I’m like you – I just really HATE seeing young girls fall into this trap. I hate to refer to it as a trap because I LOVE my children. I would not DREAM of changing ANYTHING… but as contradictory as this may sound, if I could have seen into the future back then, I would most definitely have waited.
My kids are here… I could never regret them; could never feel anything negative about having them… because they are my babies and I couldn’t imagine my life without ANY of them. BUT had I known then what I know now, I would have planned things better so that I could have given them a more stable life from the first moment they took a breath rather than having them struggle alongside us as we try to get it right on the backend because it’s not just Barry and I who have had to “go without” all these years – the kids have too.
Those are impossible impressions to make from watching an hour long segment…
Ugh…I’m with ya!

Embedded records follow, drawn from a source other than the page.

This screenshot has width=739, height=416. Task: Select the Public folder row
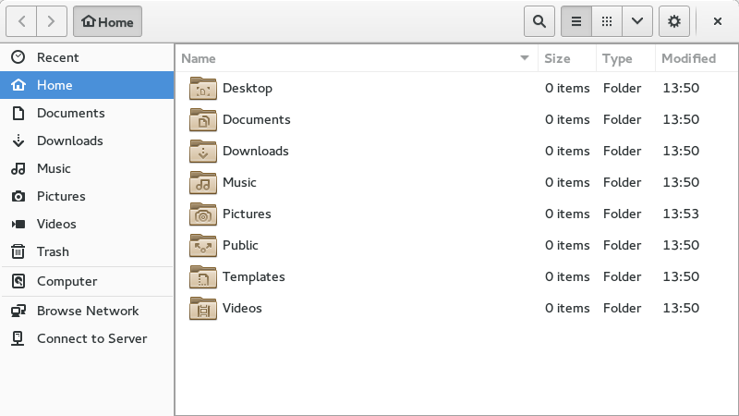tap(456, 245)
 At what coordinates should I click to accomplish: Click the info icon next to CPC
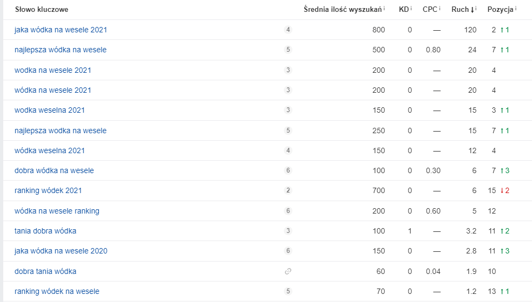pos(439,8)
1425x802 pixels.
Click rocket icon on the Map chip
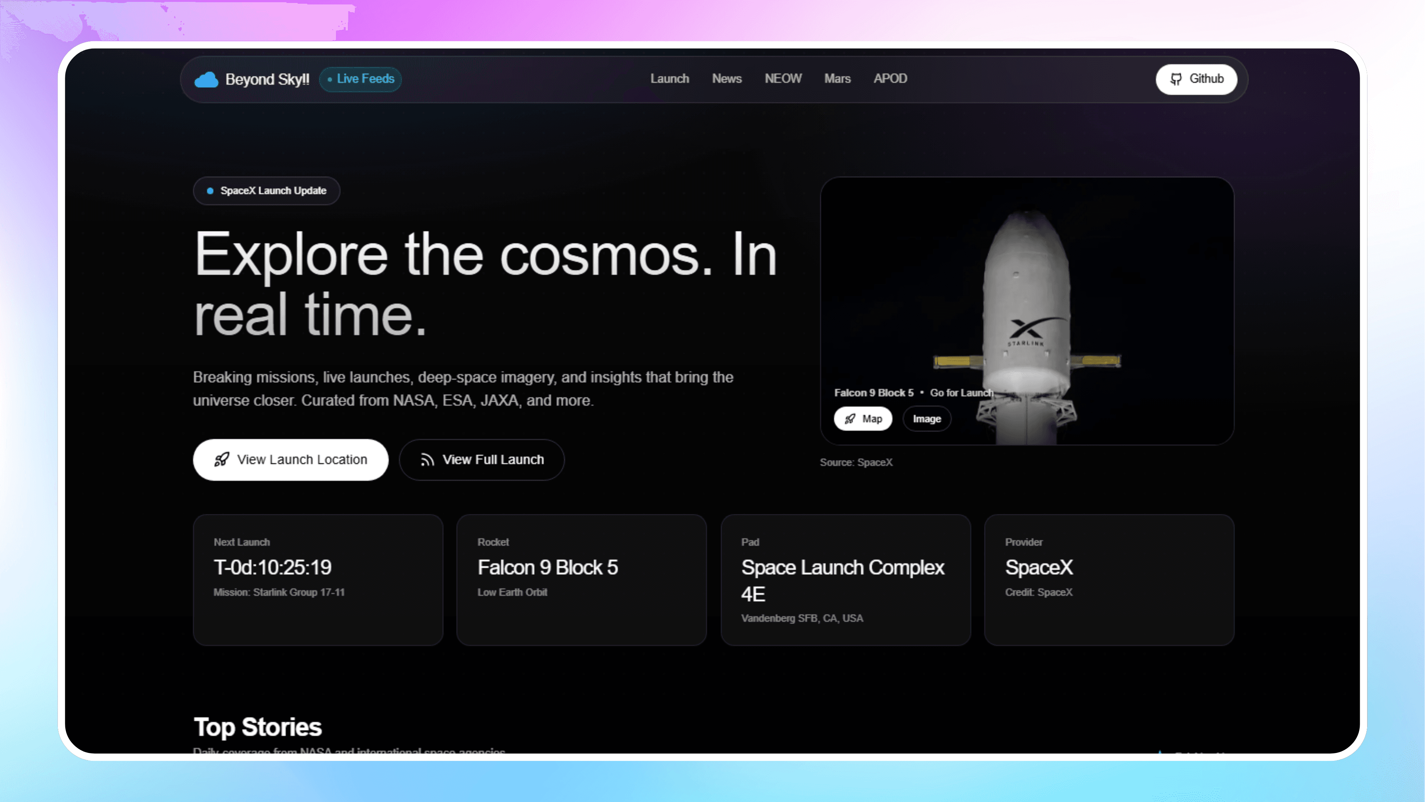coord(850,419)
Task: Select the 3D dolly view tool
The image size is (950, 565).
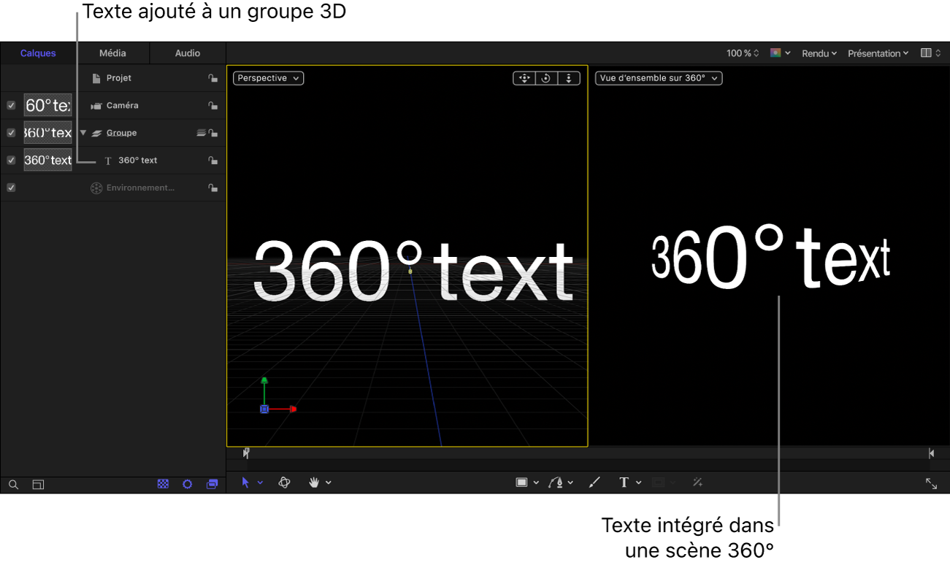Action: coord(569,77)
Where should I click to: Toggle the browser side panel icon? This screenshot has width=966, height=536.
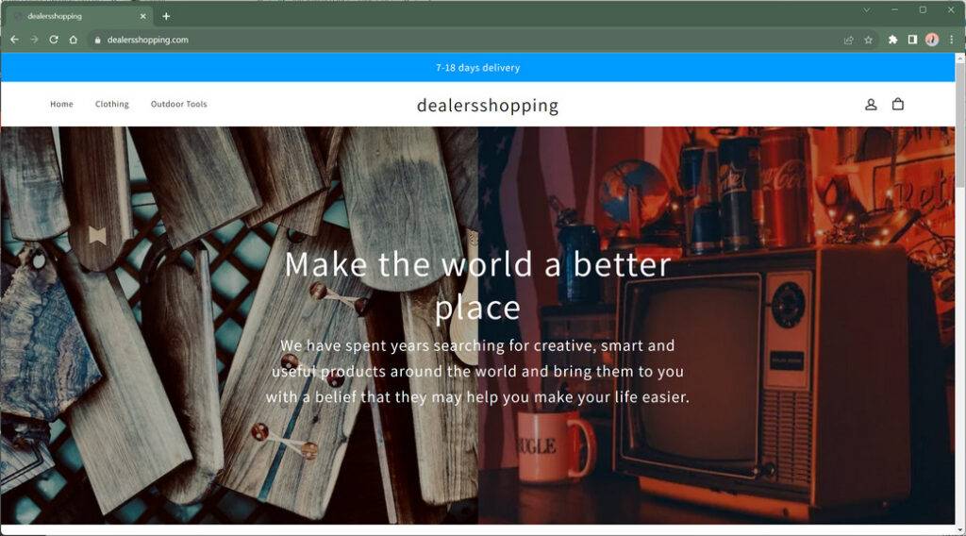point(912,40)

I haven’t seen the show (haven’t been to the States in several months), but I used to work with girls in juvenile detention centers. It never failed to shock and sadden me to find out just how many of these girls, ages 10 to 17, actually WANTED to get pregnant as soon as possible! They didn’t ALL want to, but at any given time at least half of the adjudicated girls did. Obviously, this was an issue I wanted to discuss a lot, and we did, but I knew it was usually a losing battle. They had already idealized teen pregnancy and had seen enough other girls go through that they thought they knew what it was like. Unfortunately, they didn’t always get to see the other side of things, as you describe. It’s a sad situation, and for far too many girls, already too late. It’s really troubling that there is now a show on MTV (of course!) that seems to be doing further damage to teen girls’ warped view of this sad reality. What on earth was MTV thinking?!
.-= Heather!´s last blog ..Pic of the Shoot =-.

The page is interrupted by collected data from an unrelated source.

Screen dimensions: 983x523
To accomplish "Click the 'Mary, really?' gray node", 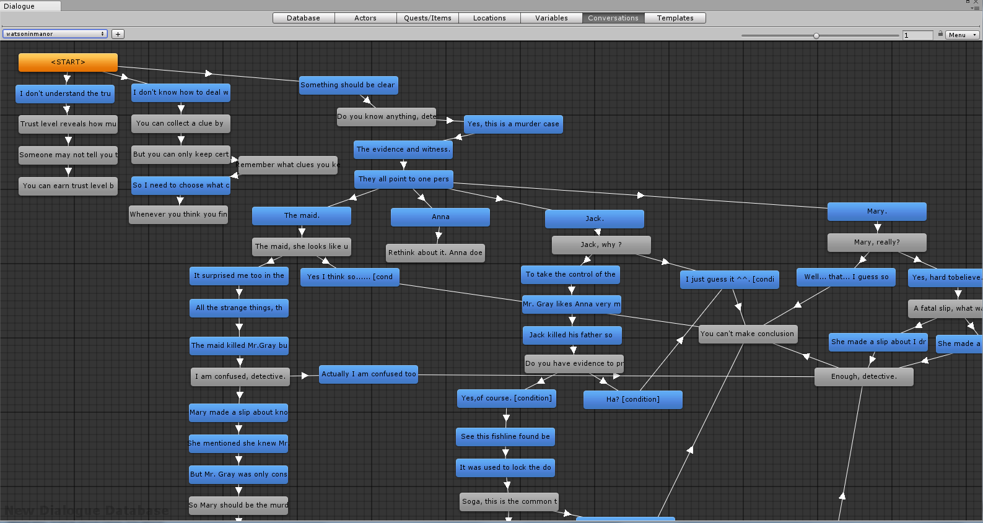I will click(x=876, y=242).
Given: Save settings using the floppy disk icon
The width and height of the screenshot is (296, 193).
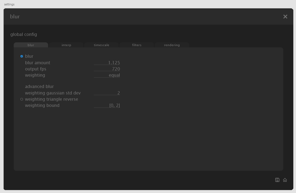Looking at the screenshot, I should [277, 180].
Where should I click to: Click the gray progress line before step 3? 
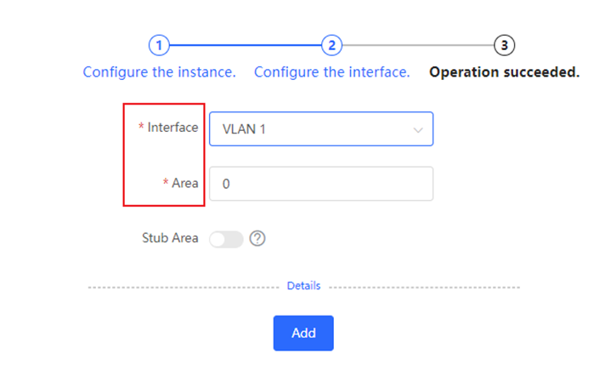[418, 45]
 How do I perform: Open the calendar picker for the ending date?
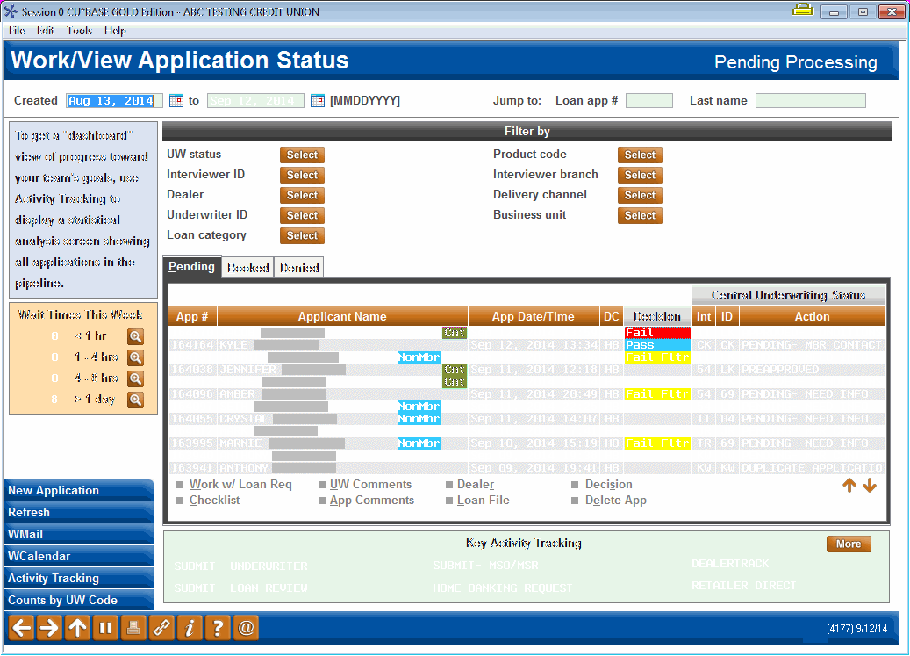coord(316,100)
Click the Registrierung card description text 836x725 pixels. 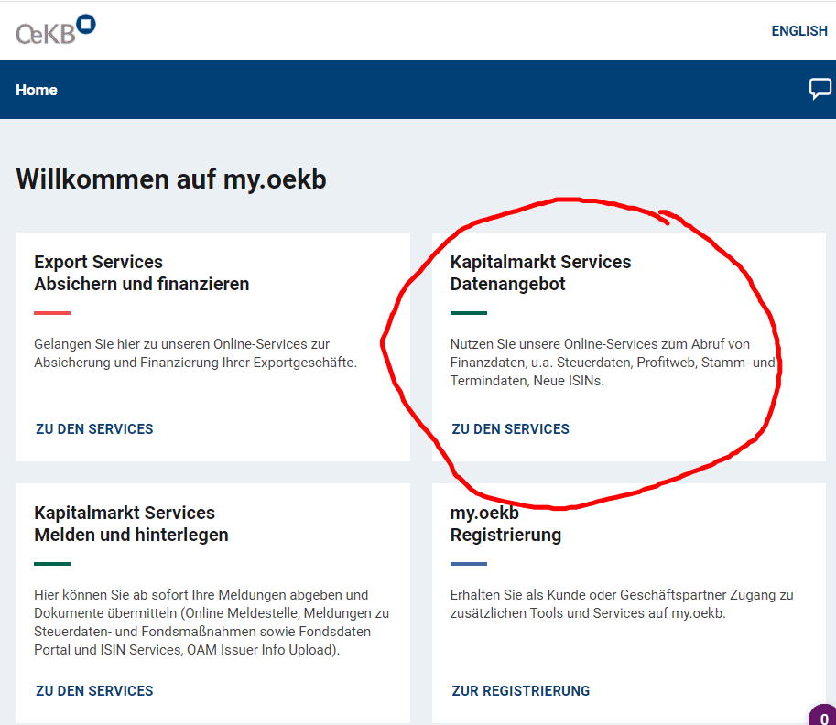[622, 604]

That is another issue that stems from shows like this – when you have a teen girl who ALREADY wants to have a baby, this show further enforced the false notion that it’s not that difficult… A very dangerous message to send a confused adolescent. Thank you for your feedback!!
Amen! You said what needed to be said and more. The show doesn’t depict “reality” at all. If this is their true “reality” those girls will become pregnant again, because they won’t learn their lesson at all.
Hug and Mocha,
Stesha
You know what, Lady? I posted a comment on another blog about this show and teen moms, and was pretty livid about the whole thing. But I had you in the back of my mind as a mama who became a mom too young, but worked her ass off and held her family together. And I think the reason you did so was because you were honest with yourself then, just like you are being so honest and transparent now. BIG kudos to you for telling it like it is and how hard teen parenting can be.

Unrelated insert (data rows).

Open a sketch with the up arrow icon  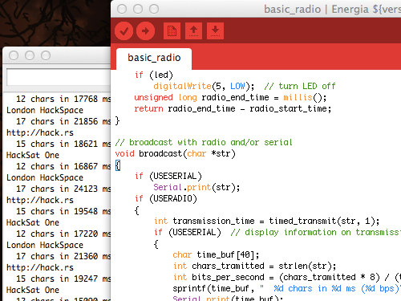click(x=193, y=31)
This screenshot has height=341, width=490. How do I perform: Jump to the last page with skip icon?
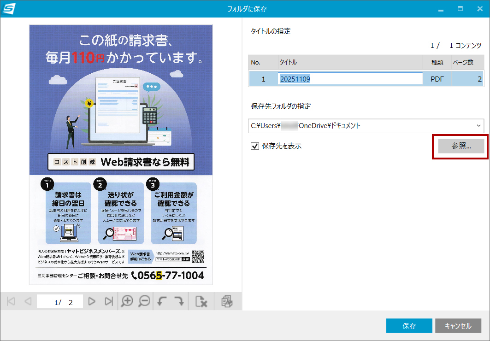[110, 301]
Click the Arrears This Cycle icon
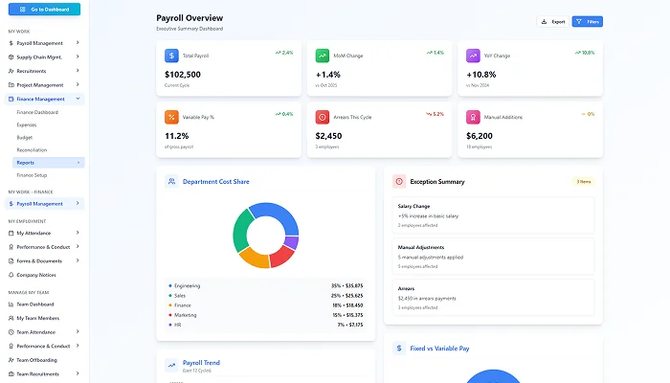This screenshot has height=383, width=670. (323, 117)
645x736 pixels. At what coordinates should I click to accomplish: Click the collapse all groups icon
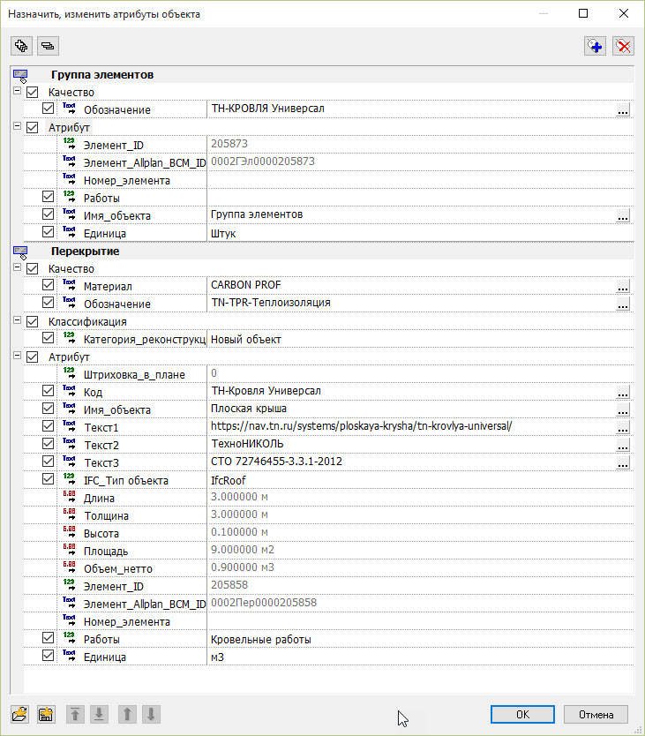point(47,46)
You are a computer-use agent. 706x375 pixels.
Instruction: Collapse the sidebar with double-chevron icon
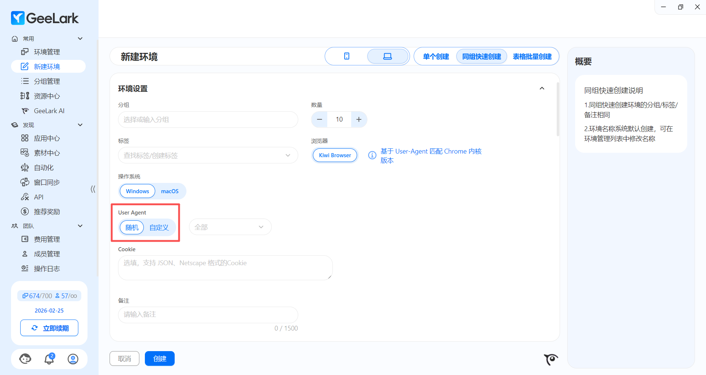point(93,189)
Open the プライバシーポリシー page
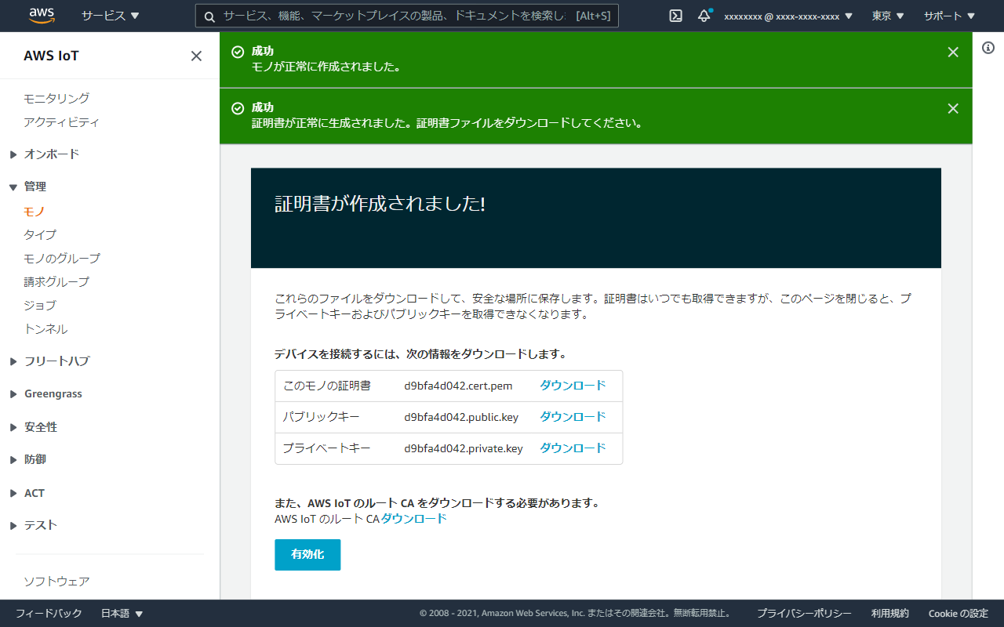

Teen pregnancy and parenthood is not okay, it is not acceptable, and it should be addressed honestly.
Proud of YOU!
Thank you :) My sentiments exactly. Youth is such a precious thing and just like me, so many young girls take it for granted and don’t realize how much they WANT to be a kid until they can’t anymore. It is so heartbreaking to see so many young girls robbing themselves of the experience of living their OWN life and trading it off too soon to have to live for someone else. I would never change a thing NOW, of course, but I could have not only done more in my own life but had more to offer my kids if I had waited to have them. Shows like this totally miss the mark in trying to get them to understand that.
I don’t care for that show either! You have a great blog btw.
Thank you SOOOO much :) My blog is one of my many passions!